Pixel coordinate grounding data
=== Section Start ===

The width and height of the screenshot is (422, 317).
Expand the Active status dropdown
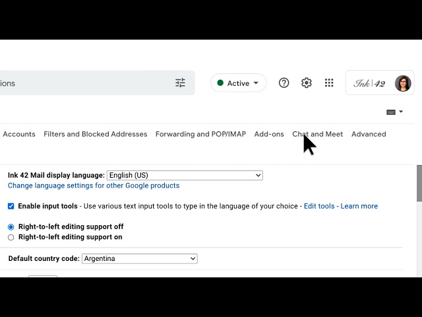point(238,83)
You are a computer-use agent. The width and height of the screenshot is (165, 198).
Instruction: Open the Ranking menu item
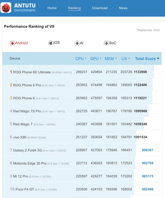click(x=74, y=8)
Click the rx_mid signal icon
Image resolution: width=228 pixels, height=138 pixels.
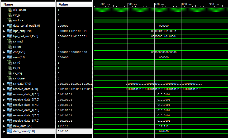coord(10,41)
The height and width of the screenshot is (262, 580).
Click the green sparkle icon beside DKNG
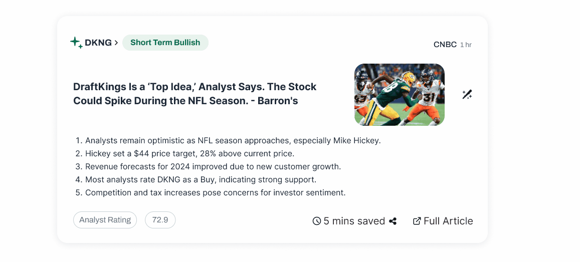(x=76, y=43)
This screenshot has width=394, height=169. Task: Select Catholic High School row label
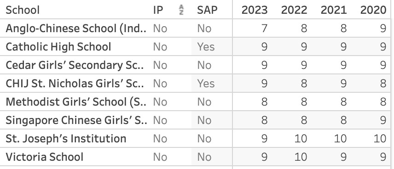(58, 47)
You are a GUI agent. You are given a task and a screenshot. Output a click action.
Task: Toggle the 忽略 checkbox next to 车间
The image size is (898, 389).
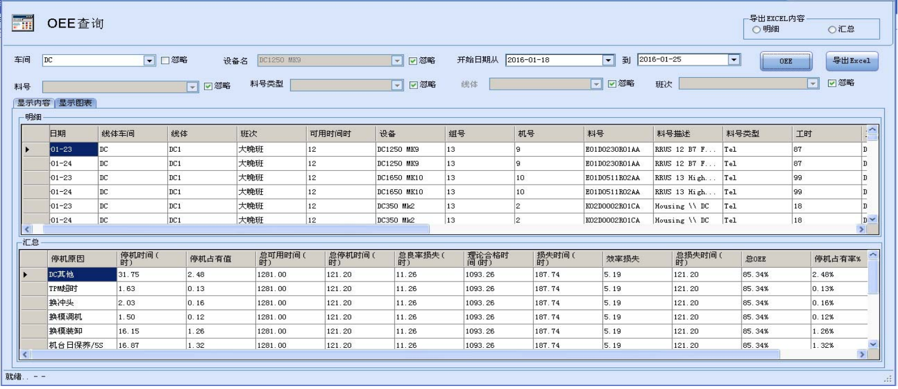click(x=166, y=60)
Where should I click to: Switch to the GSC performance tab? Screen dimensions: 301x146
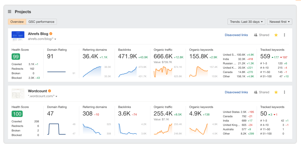click(x=42, y=22)
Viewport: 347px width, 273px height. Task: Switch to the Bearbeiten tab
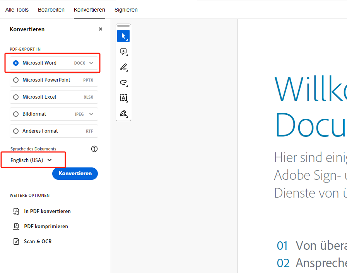(51, 10)
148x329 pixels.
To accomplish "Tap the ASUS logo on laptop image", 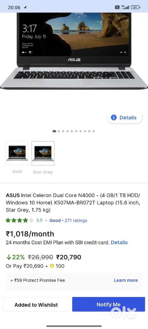I will (x=74, y=60).
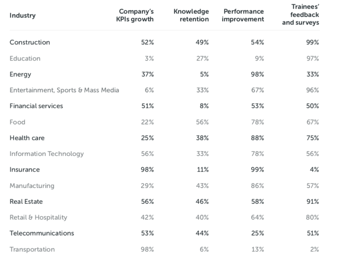Select the Transportation row label

pos(32,250)
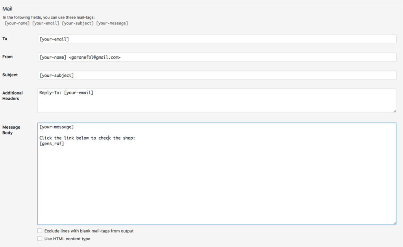Select the [your-name] mail-tag label
The width and height of the screenshot is (403, 247).
coord(17,23)
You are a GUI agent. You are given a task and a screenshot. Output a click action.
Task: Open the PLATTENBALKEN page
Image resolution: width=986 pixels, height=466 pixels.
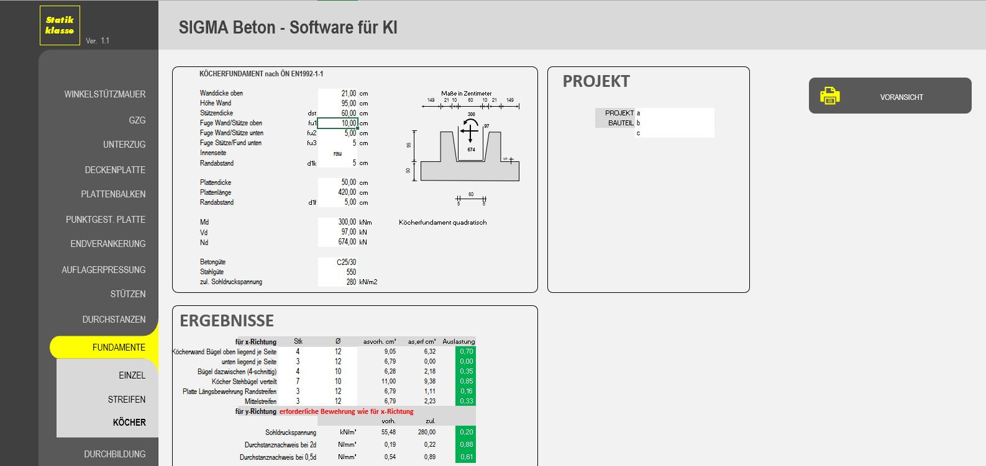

=== Section End ===

_PROBLEM DETAILS_. What is wanted is an exact copy of the lines above from the one containing "You are a computer-use" through the one containing "148x329 pixels.", with no pictures in it.

_RESULT FOR THIS TASK_.
You are a computer-use agent. The width and height of the screenshot is (165, 198).
Instruction: Open the Ranking menu item
click(x=74, y=8)
Click the rx_mid signal icon
Image resolution: width=228 pixels, height=138 pixels.
coord(10,41)
The height and width of the screenshot is (262, 580).
Click the green sparkle icon beside DKNG
(x=76, y=43)
This screenshot has width=394, height=169. Task: Select Catholic High School row label
(58, 47)
You are a GUI agent. You are given a task and a screenshot. Output a click action.
Task: Toggle the 忽略 checkbox next to 车间
The image size is (898, 389).
click(x=166, y=60)
Where should I click to: Switch to the GSC performance tab? Screen dimensions: 301x146
click(x=42, y=22)
Viewport: 347px width, 273px height. Task: Switch to the Bearbeiten tab
(51, 10)
148x329 pixels.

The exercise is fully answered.